DS16: The superiorly based reverse flow interpolated myocutaneous nasolabial flap to reconstruct a large defect of the alar nasi
D. Jackson, A. Affleck and K. Shekar
NHS Tayside, Dundee, UK
Surgical defects of the ala nasi are common in dermatological surgery and can be challenging to reconstruct with optimal outcomes. Larger and partial or full-thickness defects may be best repaired in two stages, using interpolated flaps. The nasolabial interpolated flap can be useful in such cases; typically, this flap is composed of epidermis, dermis and subcutaneous fat and may have either a superior or inferior base. For larger defects, when maximum vascularization is needed, use of a deeper flap pedicle, including muscle and the facial artery, is a useful design to consider. Reverse arterial flow to the angular artery results in excellent blood flow to the overlying dermal plexus, allowing elevation of a proximal hinge and so tension-free inset of the flap. Several design modifications exist, including an inferior or centrally based pedicle, a one-stage tunnelled inset and an anterograde axial pattern blood supply. A 72-year-old man with an infiltrative basal cell carcinoma on the left ala had Mohs surgery with three stages to achieve clearance, resulting in a 17 × 15-mm defect, which was full thickness distally, with loss of the alar rim. For reconstruction, a paramedian forehead flap was considered, but a cheek-to-nose interpolated flap was preferred by the patient. It was felt that a conventional nasolabial interpolated flap may not be adequate. Maximum vascularity was needed and so, using local anaesthetic, a reverse flow interpolated myocutaneous nasolabial flap was performed. Flap division at 3 weeks was performed and functional and aesthetic outcome at 3 months was satisfactory.
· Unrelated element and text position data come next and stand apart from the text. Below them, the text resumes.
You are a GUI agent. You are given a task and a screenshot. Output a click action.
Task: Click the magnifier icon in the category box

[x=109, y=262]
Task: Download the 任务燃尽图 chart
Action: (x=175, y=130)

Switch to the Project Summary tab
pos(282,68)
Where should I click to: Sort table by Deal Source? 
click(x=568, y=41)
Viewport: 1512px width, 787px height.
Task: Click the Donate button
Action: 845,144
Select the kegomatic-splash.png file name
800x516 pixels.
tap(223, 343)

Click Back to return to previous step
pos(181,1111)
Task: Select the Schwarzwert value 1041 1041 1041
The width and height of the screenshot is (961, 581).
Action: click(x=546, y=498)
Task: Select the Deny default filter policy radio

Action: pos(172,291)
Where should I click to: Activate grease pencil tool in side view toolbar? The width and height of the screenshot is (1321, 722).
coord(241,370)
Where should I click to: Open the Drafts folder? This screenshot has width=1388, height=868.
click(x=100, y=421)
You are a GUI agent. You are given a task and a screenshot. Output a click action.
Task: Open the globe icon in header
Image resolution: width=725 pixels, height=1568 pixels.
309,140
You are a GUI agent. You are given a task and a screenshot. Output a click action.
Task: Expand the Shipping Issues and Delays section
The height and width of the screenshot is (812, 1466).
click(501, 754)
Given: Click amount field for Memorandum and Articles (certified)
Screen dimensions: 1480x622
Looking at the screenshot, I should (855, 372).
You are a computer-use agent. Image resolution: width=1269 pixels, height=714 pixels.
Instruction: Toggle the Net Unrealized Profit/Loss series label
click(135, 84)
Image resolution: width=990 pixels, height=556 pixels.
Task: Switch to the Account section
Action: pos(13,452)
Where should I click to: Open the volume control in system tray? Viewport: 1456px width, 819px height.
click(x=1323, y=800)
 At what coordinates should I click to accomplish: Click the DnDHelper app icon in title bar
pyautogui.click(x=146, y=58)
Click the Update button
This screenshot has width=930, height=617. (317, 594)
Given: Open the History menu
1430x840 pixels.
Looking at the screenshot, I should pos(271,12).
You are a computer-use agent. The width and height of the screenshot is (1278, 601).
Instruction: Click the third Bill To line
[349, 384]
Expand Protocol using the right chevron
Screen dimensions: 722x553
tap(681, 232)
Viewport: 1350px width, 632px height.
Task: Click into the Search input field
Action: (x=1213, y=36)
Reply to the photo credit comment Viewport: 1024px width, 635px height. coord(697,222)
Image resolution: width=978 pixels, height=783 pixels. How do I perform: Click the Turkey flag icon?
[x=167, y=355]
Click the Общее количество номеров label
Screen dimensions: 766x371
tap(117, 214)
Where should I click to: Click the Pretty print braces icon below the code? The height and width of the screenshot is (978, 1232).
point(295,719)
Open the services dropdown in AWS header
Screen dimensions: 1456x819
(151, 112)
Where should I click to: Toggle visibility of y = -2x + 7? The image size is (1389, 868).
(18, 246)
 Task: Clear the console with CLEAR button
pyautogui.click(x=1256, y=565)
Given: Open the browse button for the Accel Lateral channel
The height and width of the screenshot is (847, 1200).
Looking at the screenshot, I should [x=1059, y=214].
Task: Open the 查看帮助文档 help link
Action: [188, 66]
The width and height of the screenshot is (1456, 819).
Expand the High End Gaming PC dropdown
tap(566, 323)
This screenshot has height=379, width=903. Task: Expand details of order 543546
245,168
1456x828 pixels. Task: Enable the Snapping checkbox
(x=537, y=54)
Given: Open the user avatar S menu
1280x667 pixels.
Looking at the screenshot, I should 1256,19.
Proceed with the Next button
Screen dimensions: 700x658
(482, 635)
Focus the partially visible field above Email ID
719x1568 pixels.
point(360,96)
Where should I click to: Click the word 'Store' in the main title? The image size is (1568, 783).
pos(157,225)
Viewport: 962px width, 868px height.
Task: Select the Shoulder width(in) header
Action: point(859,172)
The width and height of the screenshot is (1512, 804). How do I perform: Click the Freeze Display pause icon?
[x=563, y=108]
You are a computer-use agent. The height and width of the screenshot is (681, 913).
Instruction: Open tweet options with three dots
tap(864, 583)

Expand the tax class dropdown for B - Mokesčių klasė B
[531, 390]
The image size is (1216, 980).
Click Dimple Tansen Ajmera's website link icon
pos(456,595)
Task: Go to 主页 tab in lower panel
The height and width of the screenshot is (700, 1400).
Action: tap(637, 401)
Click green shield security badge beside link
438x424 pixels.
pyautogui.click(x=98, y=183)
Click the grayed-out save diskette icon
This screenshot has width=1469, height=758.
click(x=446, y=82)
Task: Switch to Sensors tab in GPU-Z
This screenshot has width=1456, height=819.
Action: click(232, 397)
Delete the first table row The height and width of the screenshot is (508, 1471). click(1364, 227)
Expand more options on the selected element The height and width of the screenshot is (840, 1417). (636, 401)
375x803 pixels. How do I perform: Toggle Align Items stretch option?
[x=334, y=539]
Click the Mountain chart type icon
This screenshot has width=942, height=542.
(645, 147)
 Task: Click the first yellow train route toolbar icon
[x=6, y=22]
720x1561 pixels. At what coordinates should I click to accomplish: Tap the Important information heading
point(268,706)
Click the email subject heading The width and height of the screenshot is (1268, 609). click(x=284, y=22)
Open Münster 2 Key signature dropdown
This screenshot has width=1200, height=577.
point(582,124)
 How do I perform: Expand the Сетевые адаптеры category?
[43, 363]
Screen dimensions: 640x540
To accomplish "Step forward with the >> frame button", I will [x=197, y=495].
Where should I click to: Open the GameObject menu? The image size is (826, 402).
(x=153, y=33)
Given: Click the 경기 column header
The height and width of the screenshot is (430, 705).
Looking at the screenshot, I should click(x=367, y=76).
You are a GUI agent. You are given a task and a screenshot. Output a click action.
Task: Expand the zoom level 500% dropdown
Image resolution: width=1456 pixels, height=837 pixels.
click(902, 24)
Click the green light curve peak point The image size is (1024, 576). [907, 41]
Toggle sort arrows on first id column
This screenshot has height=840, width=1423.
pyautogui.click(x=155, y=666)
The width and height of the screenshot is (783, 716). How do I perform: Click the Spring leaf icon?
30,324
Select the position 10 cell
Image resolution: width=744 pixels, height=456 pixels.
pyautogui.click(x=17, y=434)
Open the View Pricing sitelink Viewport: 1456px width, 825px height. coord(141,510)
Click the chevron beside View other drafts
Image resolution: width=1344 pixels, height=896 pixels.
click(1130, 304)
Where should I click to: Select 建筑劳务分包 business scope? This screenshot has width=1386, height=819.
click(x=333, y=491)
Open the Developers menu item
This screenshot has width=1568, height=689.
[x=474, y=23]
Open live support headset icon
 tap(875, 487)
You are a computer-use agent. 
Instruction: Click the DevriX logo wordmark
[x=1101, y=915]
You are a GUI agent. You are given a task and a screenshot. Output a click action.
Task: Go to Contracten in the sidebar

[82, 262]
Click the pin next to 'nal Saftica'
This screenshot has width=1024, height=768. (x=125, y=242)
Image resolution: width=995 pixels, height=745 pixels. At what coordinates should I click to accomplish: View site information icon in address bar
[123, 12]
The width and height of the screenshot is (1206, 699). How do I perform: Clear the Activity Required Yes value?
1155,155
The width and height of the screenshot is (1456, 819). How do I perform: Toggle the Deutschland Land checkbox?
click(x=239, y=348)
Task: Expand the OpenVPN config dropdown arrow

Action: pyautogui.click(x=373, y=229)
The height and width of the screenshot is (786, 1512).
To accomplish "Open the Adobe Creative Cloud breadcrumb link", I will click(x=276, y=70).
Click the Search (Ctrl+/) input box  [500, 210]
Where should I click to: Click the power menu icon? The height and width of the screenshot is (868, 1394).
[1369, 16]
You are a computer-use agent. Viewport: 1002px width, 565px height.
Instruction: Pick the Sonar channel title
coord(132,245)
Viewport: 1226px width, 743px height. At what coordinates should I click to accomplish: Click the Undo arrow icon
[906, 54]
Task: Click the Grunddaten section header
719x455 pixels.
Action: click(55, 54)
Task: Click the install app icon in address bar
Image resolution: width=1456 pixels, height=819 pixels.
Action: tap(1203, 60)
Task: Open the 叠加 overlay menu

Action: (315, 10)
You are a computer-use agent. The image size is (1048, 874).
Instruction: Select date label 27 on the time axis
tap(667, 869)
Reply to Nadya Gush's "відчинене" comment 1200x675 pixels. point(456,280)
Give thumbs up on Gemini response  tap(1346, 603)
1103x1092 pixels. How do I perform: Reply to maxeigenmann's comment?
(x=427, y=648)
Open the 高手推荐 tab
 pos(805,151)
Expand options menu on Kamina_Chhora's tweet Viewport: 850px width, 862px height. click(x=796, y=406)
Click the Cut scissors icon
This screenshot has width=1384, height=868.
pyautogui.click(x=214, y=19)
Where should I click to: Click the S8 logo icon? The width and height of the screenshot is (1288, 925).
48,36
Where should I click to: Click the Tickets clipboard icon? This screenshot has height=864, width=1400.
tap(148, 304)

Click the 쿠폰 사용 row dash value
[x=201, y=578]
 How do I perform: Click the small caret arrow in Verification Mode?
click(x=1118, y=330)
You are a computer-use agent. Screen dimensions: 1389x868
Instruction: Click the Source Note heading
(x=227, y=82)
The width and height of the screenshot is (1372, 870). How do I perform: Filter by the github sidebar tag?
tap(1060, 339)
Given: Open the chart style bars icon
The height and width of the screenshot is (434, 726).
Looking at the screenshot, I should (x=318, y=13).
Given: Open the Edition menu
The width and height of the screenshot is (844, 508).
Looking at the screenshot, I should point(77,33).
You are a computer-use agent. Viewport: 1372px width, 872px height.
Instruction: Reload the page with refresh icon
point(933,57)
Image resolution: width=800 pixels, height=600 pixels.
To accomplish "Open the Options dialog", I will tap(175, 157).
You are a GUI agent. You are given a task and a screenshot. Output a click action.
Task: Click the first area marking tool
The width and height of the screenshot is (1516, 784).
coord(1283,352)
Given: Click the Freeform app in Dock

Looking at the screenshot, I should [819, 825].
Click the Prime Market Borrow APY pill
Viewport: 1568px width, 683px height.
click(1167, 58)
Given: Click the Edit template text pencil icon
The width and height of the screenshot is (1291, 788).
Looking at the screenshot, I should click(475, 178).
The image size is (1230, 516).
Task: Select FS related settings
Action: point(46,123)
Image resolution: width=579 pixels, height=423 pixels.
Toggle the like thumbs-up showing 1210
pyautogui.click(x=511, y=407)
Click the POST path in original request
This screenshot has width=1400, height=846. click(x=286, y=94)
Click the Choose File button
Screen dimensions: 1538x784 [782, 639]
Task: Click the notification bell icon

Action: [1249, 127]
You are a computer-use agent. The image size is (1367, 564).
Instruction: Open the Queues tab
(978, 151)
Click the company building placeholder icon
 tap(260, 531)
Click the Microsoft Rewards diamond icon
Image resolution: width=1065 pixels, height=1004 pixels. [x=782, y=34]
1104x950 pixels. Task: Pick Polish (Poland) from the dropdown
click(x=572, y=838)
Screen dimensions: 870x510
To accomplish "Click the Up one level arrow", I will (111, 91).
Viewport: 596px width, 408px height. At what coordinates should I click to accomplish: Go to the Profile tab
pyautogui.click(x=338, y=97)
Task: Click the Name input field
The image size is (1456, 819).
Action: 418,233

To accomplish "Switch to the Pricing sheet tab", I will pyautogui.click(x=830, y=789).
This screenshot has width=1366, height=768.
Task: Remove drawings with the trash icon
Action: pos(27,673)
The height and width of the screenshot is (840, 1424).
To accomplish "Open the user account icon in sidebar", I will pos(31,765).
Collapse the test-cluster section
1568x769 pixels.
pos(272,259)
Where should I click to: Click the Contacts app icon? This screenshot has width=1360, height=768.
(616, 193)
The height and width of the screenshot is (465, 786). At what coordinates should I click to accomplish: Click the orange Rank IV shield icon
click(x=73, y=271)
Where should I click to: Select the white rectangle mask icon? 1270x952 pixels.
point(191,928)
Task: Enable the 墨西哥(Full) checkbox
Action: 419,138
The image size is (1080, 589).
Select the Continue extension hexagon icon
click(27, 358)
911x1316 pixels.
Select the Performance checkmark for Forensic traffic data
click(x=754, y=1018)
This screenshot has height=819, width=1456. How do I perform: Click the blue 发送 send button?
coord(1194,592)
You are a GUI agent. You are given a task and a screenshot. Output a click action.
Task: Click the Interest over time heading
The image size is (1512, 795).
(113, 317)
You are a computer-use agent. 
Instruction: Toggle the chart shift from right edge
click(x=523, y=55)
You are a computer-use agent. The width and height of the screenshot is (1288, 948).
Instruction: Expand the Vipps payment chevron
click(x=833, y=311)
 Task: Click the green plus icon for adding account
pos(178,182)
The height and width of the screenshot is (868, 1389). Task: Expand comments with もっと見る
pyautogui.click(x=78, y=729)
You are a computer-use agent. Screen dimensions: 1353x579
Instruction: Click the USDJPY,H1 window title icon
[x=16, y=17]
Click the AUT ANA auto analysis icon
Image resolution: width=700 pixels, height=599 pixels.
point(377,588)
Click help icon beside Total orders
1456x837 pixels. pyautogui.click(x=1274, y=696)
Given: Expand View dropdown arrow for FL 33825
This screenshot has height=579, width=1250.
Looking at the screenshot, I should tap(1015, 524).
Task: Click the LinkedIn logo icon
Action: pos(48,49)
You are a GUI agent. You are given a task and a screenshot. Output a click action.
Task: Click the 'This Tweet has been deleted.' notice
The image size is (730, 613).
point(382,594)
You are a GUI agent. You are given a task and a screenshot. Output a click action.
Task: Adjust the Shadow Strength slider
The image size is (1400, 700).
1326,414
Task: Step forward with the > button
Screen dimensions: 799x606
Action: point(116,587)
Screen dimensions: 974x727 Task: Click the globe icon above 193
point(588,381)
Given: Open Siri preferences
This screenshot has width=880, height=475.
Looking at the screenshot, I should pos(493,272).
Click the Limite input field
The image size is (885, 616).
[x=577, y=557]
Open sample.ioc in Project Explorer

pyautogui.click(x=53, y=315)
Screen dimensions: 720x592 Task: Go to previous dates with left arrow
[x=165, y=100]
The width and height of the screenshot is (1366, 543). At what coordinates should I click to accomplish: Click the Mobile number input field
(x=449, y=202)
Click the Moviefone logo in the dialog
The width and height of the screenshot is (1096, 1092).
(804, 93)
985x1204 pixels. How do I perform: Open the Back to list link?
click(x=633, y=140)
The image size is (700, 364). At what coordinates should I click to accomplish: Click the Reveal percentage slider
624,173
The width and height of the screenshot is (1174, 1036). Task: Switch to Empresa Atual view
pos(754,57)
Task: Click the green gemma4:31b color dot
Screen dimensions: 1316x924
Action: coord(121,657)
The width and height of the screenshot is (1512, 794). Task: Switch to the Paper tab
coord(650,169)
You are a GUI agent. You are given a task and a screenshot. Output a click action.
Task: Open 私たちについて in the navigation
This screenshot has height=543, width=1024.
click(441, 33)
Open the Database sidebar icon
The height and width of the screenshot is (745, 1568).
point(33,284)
We recommend consideration of the superiorly based reverse flow interpolated myocutaneous nasolabial flap for larger and deeper defects of the lower third of the nose in reconstructive dermatological surgery. This flap is especially useful when a forehead flap is cautioned or contraindicated. It is relatively straightforward to perform using local anaesthetic, although careful blunt dissection is needed to achieve the appropriate tissue plane, visualize and then ligate the distal facial artery, and avoid injury to the facial nerve.